When Twitter Becomes The Clearing House For Business Data
If you were on vacation, similar to me, during the end of December you might have missed Twitter's big announcement. The company acquired Mixer Labs, the creator of GeoAPI, which provides developers with the ability to query data. That data can come from about 16 million businesses and thousands of points of interest. The technology also offers developers a layer on which to handle complex geographical queries and location-based services.
GeoAPI will integrate directly into the Twitter API, which plays into Twitter's plans, reported in mid-2009, to integrate geo-based location into its service. If you passed over the news, think again. It could shake up the Yellow Page industry, according to Andrew Shothand, owner of Local SEO Guide, a SEO in Pleasanton, Calif. who focuses on local search. It's a big deal because most business data from online listings come from limited resources, he says.
This acquisition creates an "open Yellow Pages," he tells me, explaining it lets startups create an application that gives them instant access to business data. The distributed nature of Twitter starts to apply to the structured world of online Yellow Pages. We agree it provides an interesting tool for companies that want to set up a mobile, location-based app, too.
Shotland tells me the integration will create a dramatic shift in the way people search for local information. Twitter could become the clearinghouse for business data simply by having the ability to process, update and distribute the information in a way that anyone can use it. If that happens, you suddenly have an explosion of relevant, local information that any business can take and integrate on a Web site. And if that data matches up with tweets, it makes it all the better.

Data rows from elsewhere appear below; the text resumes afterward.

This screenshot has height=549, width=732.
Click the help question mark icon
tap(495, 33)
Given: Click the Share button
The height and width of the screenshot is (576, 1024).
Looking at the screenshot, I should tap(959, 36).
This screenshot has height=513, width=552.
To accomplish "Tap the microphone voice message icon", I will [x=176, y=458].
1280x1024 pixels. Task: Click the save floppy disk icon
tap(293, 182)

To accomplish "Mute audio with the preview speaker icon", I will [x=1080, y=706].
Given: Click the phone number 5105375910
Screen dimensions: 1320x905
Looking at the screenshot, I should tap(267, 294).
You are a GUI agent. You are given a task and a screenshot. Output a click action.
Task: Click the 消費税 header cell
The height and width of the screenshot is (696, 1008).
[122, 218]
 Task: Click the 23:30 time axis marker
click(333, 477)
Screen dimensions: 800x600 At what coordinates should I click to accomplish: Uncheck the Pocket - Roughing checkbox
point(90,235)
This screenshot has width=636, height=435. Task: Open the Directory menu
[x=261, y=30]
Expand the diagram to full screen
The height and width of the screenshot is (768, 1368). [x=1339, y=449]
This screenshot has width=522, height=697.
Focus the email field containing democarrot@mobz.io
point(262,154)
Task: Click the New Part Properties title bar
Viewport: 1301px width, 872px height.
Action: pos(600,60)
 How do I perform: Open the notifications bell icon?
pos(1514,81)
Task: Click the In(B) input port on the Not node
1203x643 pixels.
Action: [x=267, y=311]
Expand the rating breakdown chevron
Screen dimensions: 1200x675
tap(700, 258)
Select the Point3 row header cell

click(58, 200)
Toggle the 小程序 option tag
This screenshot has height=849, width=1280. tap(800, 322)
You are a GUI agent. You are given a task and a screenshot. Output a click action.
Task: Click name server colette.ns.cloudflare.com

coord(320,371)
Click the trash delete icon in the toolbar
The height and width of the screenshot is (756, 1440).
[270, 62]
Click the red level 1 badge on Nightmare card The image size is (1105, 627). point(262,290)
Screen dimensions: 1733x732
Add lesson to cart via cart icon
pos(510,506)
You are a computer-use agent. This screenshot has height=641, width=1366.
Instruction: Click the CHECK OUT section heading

This type of toolset could even threaten the existence of traditional online Yellow Pages, Shotland suggests. Normally, a business must license the data, unless it's available free online. The companies that support business information might argue they monitor and verify the data to make sure it's accurate.
If Twitter became the source of "truth" for business records, it would become "hugely disruptive to the local search industry," Shotland says. The emergence of an open source yellow pages for local business is one of the 11 predictions on his blog for 2010.